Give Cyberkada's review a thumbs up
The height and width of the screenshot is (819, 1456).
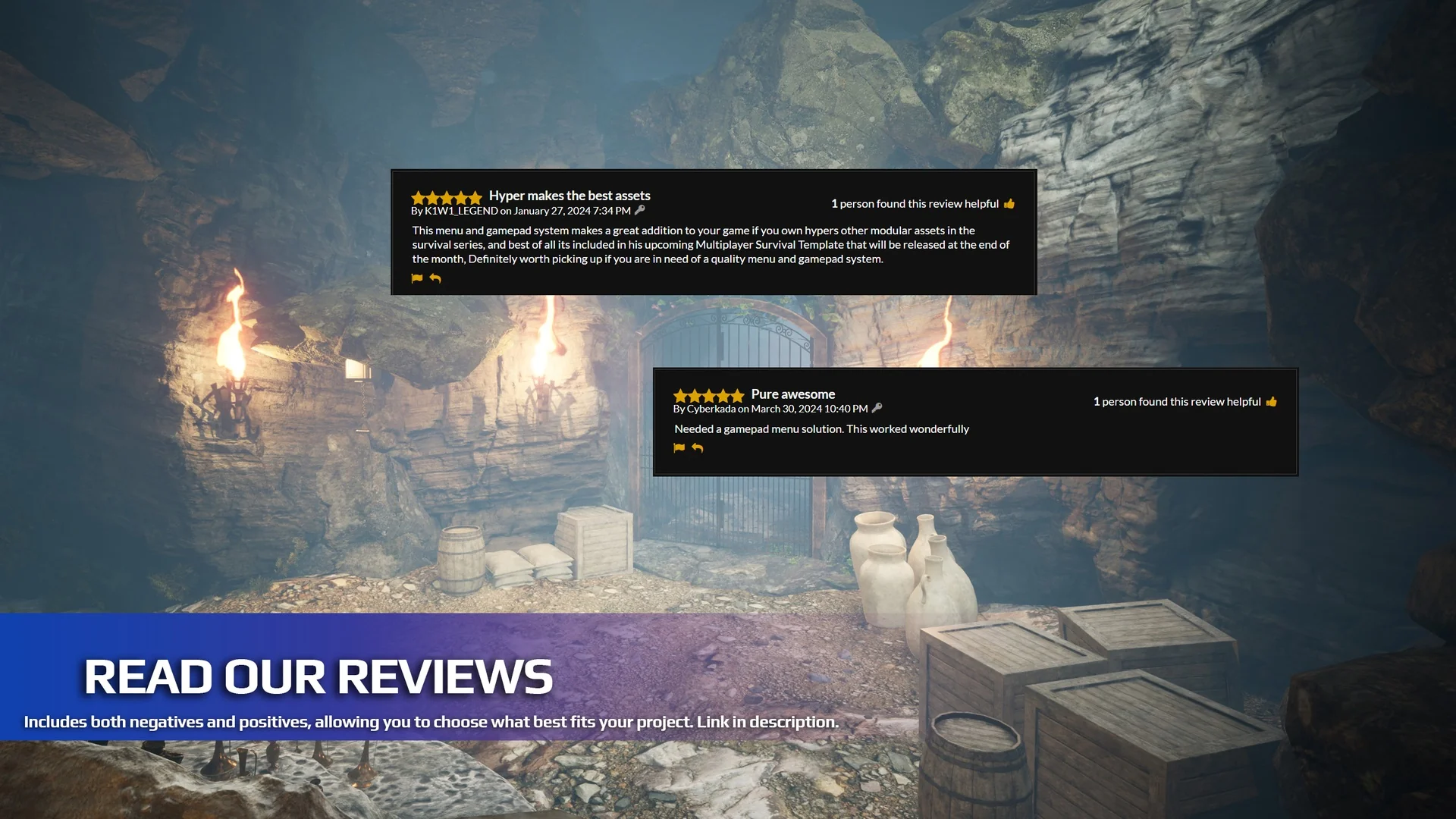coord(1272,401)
--
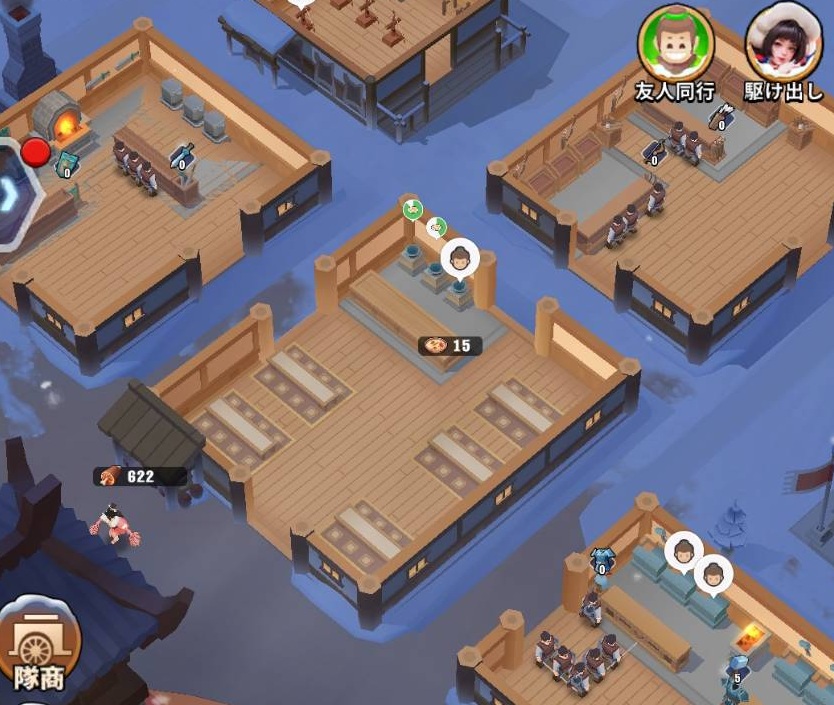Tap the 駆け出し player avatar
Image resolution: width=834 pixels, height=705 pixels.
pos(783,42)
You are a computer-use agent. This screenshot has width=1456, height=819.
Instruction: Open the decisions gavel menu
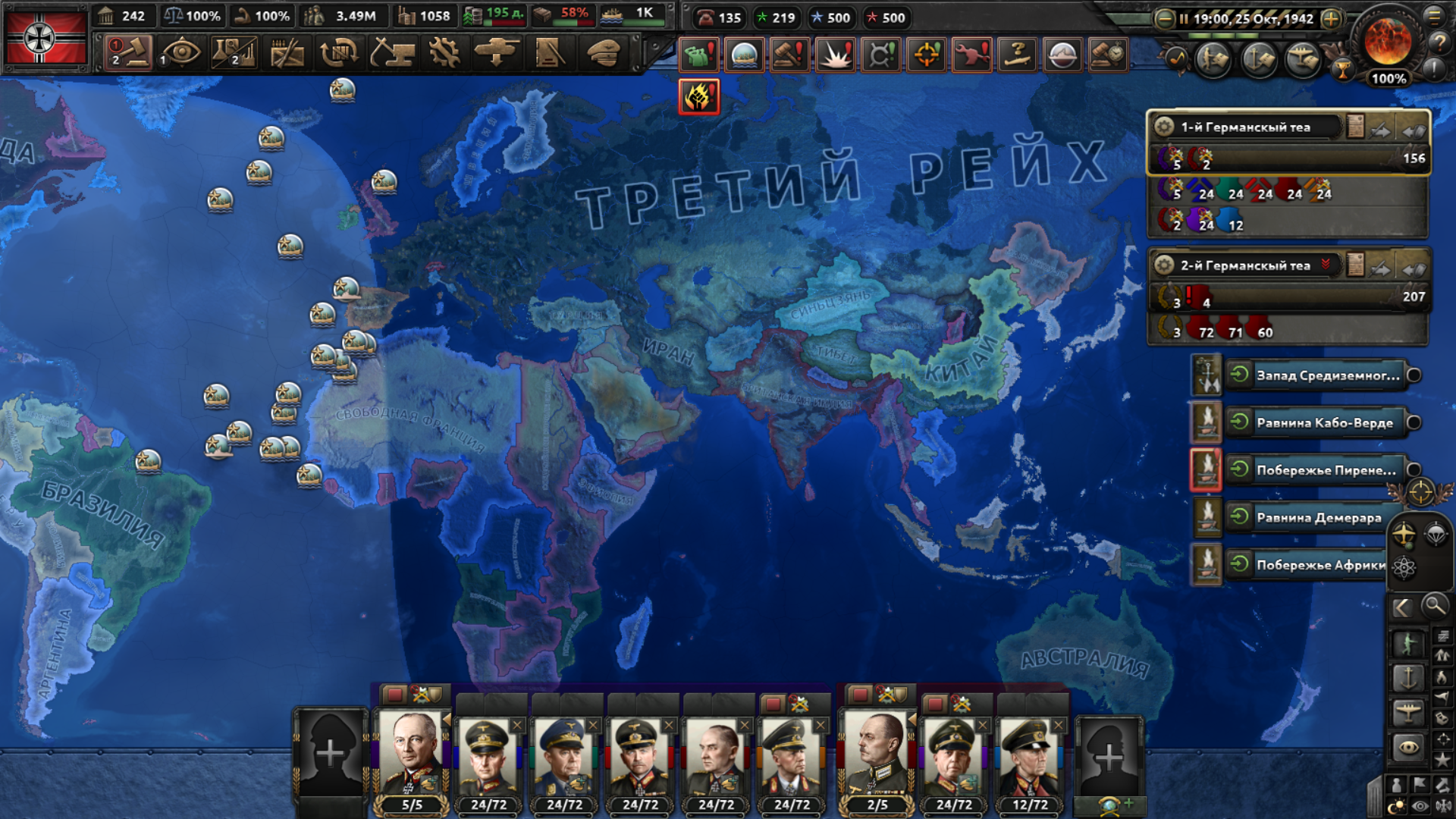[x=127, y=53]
--
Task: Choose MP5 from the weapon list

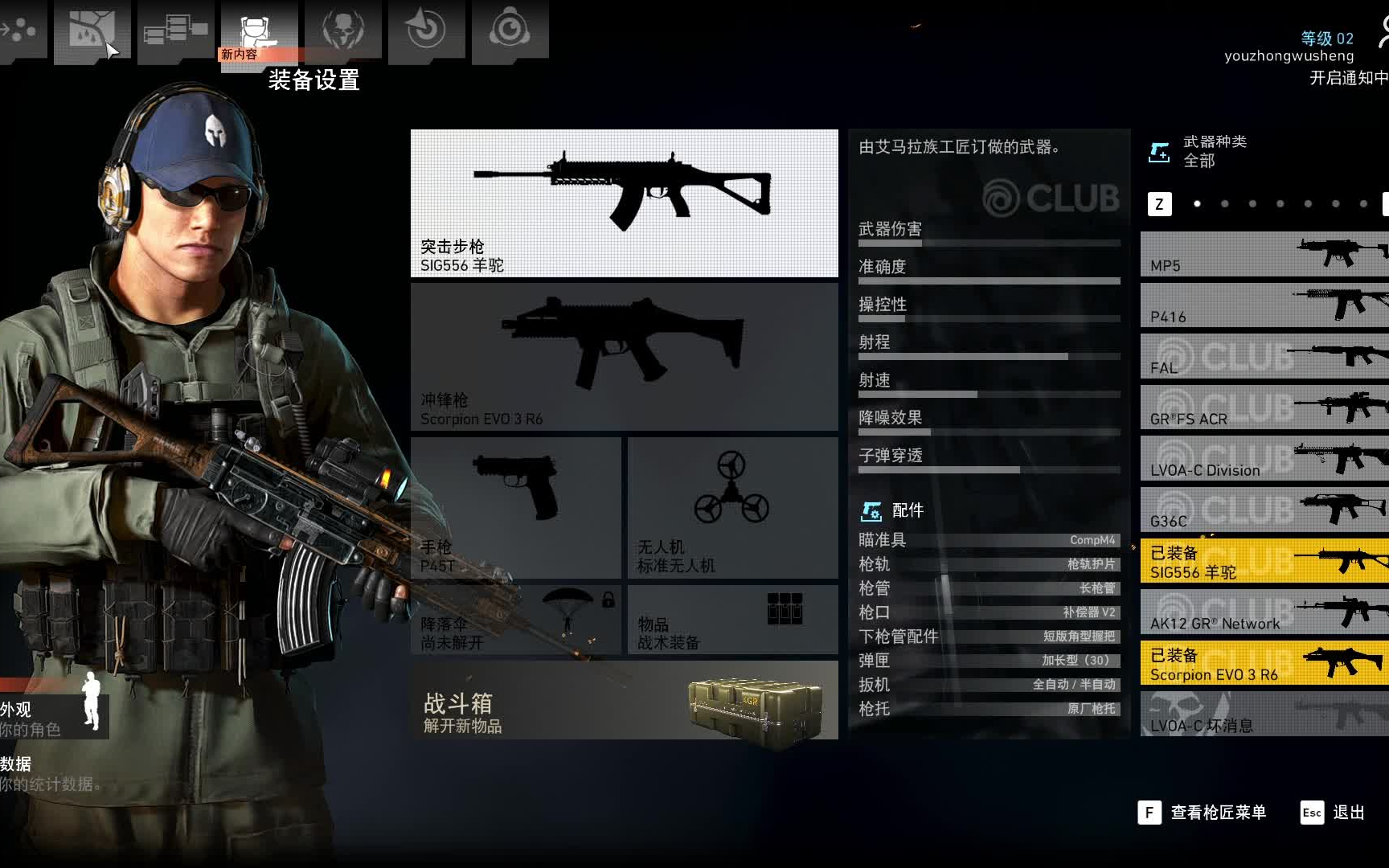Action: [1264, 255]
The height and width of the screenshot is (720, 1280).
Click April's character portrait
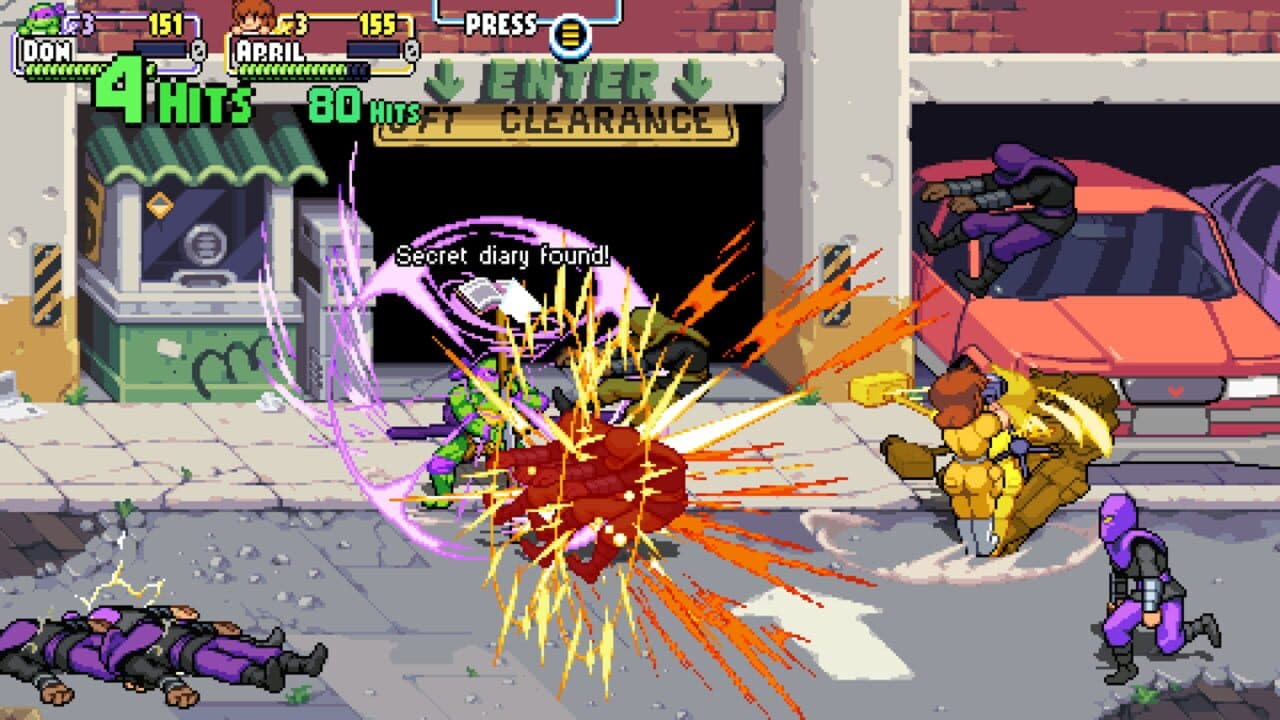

**What the task asks**
Rewrite the listing from the line with "Task: Choose MP5 from the weapon list" up to and including the line with "Click April's character portrait", changing "weapon list" to "equipment list" and leaving everything else as it is. Omit the pictures from your answer.

**Answer in full**
Task: Choose MP5 from the equipment list

Action: [1264, 255]
The height and width of the screenshot is (720, 1280).
Click April's character portrait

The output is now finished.